WHAT TO PRODUCE >> Would you please copy each line below that includes the string "will"?

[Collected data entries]
····················

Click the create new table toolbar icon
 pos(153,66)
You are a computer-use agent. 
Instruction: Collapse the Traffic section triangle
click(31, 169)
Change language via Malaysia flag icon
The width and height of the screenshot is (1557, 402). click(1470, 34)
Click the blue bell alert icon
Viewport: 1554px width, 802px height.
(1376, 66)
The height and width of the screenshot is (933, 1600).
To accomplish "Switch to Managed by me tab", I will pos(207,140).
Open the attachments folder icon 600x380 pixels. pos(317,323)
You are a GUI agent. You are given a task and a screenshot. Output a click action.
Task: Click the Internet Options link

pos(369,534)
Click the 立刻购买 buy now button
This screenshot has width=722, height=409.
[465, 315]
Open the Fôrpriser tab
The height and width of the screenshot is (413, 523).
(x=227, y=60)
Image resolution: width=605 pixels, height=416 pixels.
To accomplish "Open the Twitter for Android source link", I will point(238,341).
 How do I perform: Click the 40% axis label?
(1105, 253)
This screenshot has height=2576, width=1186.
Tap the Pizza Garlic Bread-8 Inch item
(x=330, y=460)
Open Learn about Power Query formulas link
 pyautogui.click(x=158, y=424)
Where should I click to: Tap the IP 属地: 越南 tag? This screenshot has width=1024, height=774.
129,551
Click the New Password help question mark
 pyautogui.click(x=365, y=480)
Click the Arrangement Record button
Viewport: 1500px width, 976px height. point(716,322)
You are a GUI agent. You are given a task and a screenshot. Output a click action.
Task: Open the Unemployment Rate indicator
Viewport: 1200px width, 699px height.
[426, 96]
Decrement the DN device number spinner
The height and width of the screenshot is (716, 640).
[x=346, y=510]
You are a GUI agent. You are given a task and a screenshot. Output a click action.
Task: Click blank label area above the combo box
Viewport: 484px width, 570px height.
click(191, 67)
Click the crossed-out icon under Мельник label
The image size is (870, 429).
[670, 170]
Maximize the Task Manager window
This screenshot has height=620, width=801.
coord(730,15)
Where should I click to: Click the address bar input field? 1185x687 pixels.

····················

RESULT BELOW >>
To accomplish "Switch to Managed by me tab", I will pos(207,140).
To accomplish "Open the Twitter for Android source link", I will point(238,341).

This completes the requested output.